_Dataset records_.
........
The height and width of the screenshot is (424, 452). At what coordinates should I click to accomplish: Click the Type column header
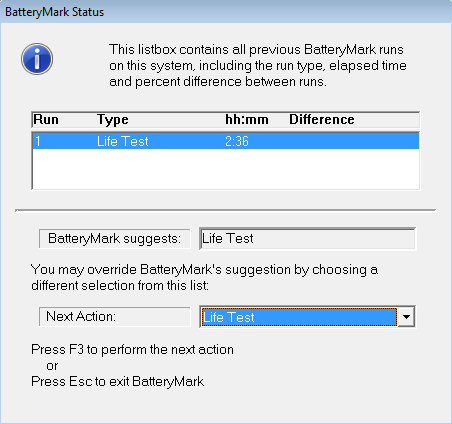tap(113, 120)
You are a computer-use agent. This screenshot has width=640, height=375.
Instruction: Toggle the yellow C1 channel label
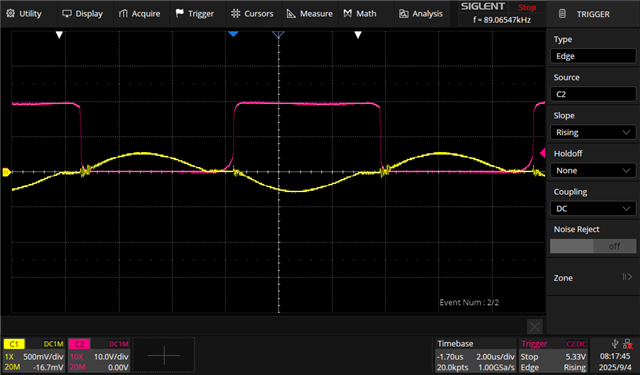coord(14,344)
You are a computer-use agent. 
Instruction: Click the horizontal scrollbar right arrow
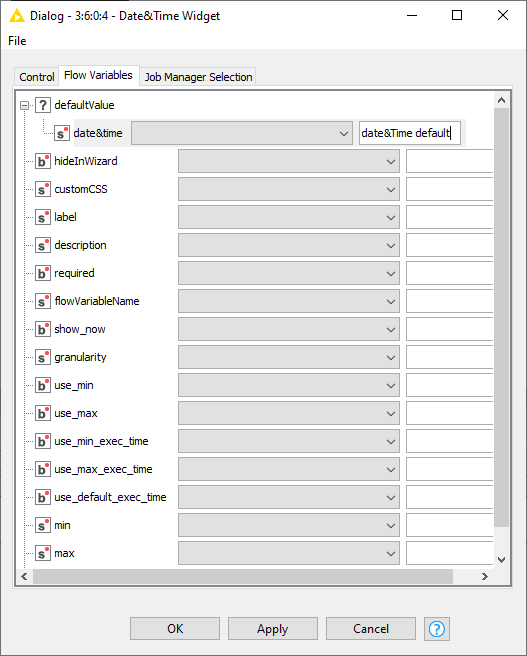click(485, 577)
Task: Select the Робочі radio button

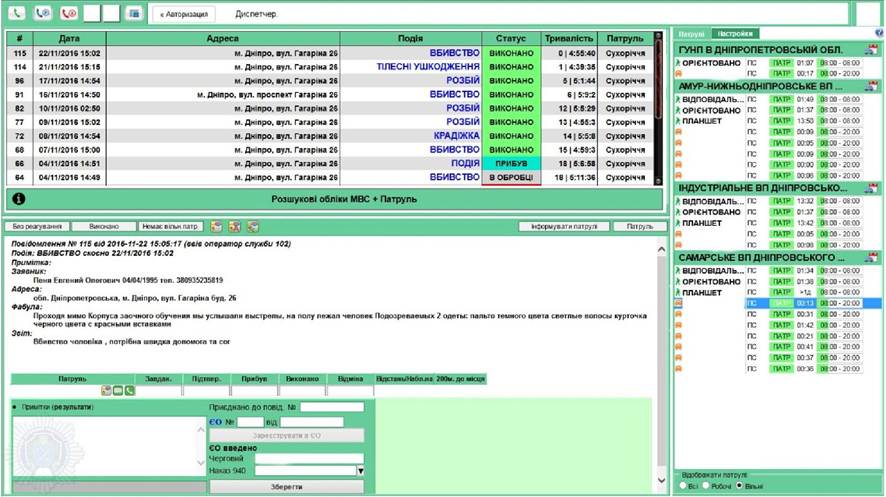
........
_Instructions for the task_. Edit every entry above so that each "Instruction" becomes "Command", and change nothing else. Leave out the pictures.

_Output for this task_.
The height and width of the screenshot is (424, 452). At what coordinates should I click to accomplish: Click the Type column header
tap(113, 120)
You are a computer-use agent. This screenshot has width=640, height=375.
Command: Toggle the yellow C1 channel label
coord(14,344)
You are a computer-use agent. 
Command: Click the horizontal scrollbar right arrow
click(485, 577)
Task: Select the Робочі radio button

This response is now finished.